The argument is that evolution of cooperative breeding leads to psychological changes with an associated increase in sociability. “We propose that these cognitive consequences of cooperative breeding could have become more pervasive in the human lineage because the psychological changes were added to an ape‐level cognitive system already capable of understanding simple mental states, albeit mainly in competitive contexts,” Koski said. “Once more prosocial motivations were added, these cognitive abilities could also be used for cooperative purposes, including a willingness to share mental states, thereby enabling the emergence of shared intentionality, which has been identified as the original source of many uniquely human cognitive abilities, including cumulative culture and language. […] In humans, we argue, the two components merged, the cognitive component due to common descent from ape ancestors and the motivational component due to convergent evolution of traits typical of many cooperative breeders.”

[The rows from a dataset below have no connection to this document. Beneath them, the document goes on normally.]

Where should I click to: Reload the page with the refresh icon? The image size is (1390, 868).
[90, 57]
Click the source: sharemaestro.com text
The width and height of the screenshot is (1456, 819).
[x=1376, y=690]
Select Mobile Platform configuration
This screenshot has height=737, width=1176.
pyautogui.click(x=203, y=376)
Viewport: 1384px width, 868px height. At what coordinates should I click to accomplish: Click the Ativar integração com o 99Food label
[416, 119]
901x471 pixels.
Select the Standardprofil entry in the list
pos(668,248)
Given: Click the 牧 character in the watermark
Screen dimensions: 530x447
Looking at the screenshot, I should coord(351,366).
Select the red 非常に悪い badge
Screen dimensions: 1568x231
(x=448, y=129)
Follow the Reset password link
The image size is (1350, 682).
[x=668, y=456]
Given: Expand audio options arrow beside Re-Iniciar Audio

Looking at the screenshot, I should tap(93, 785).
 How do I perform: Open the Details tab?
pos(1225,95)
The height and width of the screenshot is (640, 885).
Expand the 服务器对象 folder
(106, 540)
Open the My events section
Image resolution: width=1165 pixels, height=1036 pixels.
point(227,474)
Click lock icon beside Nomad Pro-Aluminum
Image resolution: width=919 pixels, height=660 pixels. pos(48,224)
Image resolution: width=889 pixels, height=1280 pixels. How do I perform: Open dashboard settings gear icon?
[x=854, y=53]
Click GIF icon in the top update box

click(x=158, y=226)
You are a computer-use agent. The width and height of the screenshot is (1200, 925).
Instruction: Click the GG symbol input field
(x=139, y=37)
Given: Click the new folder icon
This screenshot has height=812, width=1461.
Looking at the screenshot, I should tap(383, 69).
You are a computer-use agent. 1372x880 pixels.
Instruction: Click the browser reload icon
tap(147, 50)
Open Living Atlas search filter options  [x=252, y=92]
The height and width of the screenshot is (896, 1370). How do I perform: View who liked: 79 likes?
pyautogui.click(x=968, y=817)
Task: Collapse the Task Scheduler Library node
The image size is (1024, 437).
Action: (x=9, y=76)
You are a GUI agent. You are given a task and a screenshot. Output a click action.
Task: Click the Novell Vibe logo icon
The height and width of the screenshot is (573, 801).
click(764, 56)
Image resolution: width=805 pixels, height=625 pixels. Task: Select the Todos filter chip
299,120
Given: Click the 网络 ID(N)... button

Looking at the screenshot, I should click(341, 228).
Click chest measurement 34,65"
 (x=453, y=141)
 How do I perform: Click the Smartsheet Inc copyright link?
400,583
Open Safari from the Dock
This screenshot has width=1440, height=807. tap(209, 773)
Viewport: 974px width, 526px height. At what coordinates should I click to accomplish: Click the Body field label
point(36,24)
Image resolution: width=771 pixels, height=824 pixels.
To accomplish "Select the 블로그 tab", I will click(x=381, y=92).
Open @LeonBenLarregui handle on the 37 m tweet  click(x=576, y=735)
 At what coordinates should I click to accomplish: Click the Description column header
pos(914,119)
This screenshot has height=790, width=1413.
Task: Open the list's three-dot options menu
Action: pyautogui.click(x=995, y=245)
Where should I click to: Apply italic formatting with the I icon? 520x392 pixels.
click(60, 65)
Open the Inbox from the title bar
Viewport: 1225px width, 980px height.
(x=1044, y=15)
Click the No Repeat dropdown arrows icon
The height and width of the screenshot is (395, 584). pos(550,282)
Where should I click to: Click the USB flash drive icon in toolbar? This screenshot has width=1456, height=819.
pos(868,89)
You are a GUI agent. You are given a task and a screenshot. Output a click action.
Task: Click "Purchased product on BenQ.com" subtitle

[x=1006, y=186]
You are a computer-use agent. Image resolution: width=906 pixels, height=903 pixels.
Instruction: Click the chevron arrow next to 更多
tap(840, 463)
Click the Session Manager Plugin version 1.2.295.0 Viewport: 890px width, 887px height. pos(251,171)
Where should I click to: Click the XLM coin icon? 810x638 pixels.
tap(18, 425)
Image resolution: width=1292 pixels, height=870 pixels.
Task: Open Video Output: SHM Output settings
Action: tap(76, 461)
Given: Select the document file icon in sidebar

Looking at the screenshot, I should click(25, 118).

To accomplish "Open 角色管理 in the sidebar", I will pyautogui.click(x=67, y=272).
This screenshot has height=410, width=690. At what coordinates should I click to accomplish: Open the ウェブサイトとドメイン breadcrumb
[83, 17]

If so, then sexual reproduction through the selection of specific behaviours and cognitive abilities evolved to become ever more complex and multifaceted, eventually enabling the evolution of a shared culture and thereby human civilization. Yet, with increasing evidence for some form of the Red Queen hypothesis, it seems that sexual selection is rather hierarchical, with immunity at the top and other factors being subordinate, given that MHC compatibility still seems to be a crucial factor for sexual selection in humans. In any case, it also adds to the explanation of why sexual reproduction has so doggedly persisted throughout the millennia, despite the costs involved: it allows for faster and more efficient selection of—and thereby evolution of—ever more complex traits from immunology to behaviour to social interactions.